Purpose of the document The document details the most cost effective way of writing SQL statements. Poorly written SQL statements account for 80% of performance problems. Using the guidelines detailed in this document the cost of SQL statements can be reduced drastically.
Document Usage The target audience of this document are : •
SQL Programmers/Developers
•
DBA’s
•
Technical Leads
•
Testing/Quality Assurance
Details of Document SQL Tuning Overview 1. Why is SQL tuning important? • • •
First in the series of steps undertaken for tuning the database. One of the least expensive steps. Generally highest possible performance gain
2. Some things to know about SQL tuning • The DBA & Developers should work together when tuning statements. During design and development, the application Developers can determine which combination of system resources and Oracle features best meet the performance goals and requirements as established by the business rules. The best possible execution time occurs with the usage of least amount of resources, which include I/O (logical and physical) to and from the database, CPU usage. • There are many tools that can assist in the tuning endeavor such as TKPROF, the SQL trace facility, SQL Analyze, Oracle Trace, and the Enterprise Manager Tuning Pack. But tuning SQL statements remains a trial and error process. • SQL tuning should be done prior to looking at database tuning effort. Until it is certain that all the applicable SQL statements are tuned, the system parameters should not be modified to adjust for poorly written SQL. • SQL tuning involves the least expense compared to hardware changes to increase the memory capacity of the systems.

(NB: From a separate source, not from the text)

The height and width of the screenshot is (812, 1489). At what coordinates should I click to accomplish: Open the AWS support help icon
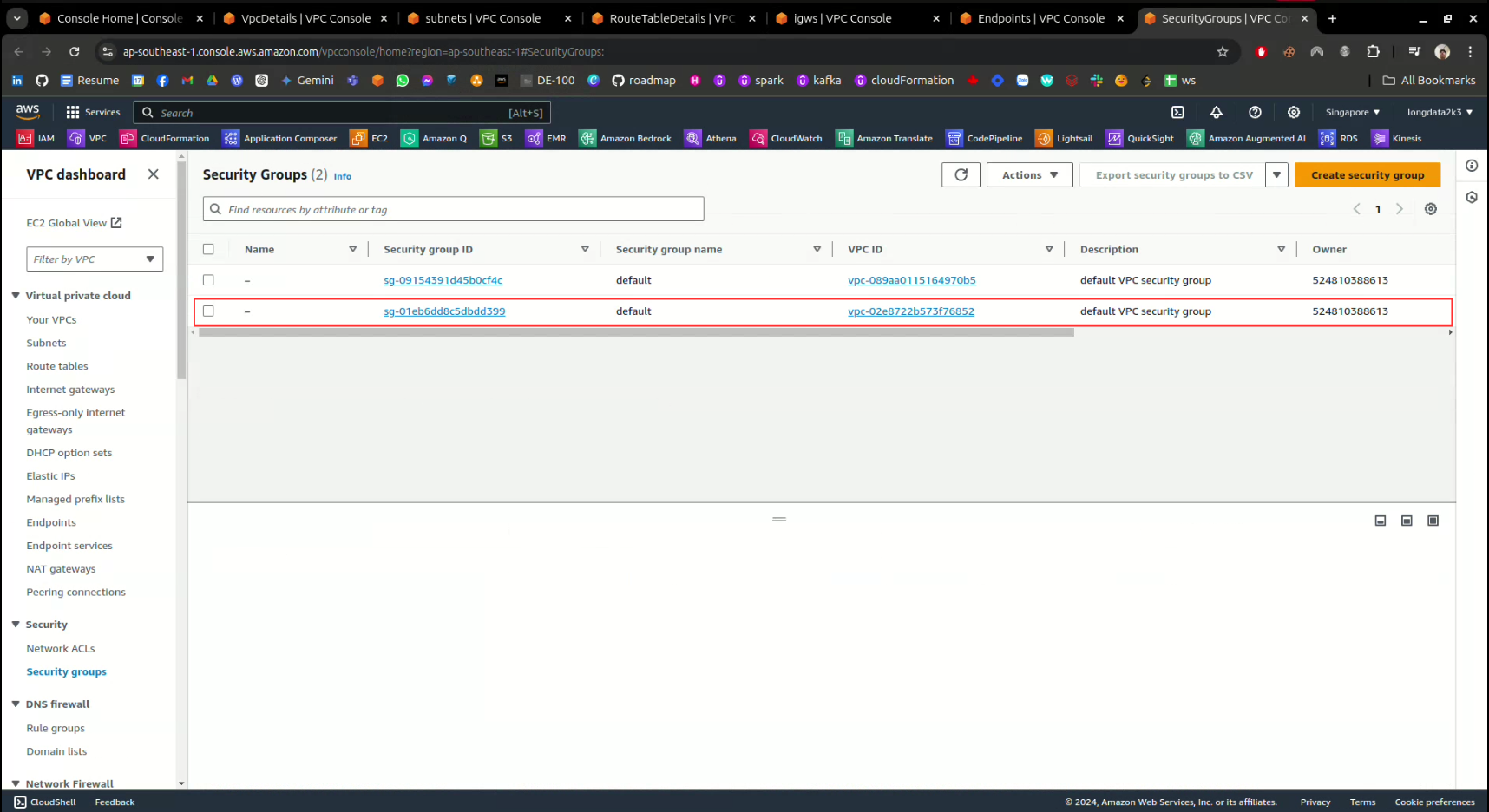coord(1255,112)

• For SQL tuning to be accomplished, it is necessary to know what the current execution time is and what resources are needed to successfully execute the statement there by improving its performance. • It is very essential to write optimal queries so that the CPU resources can be equally shared among the various users connected to the systems in a fair manner. • Oracle execution path may not be the source of the performance problem; it is very likely the wrong approach to the problem has been followed. This may not even be the best path to follow. It is helpful if alternative ways of accomplishing the same tasks are looked into. High performance improvements may be achieved by making a simple statement work from a different angle. • The initial focus should be on the most offending SQL, as they will yield the best immediate returns.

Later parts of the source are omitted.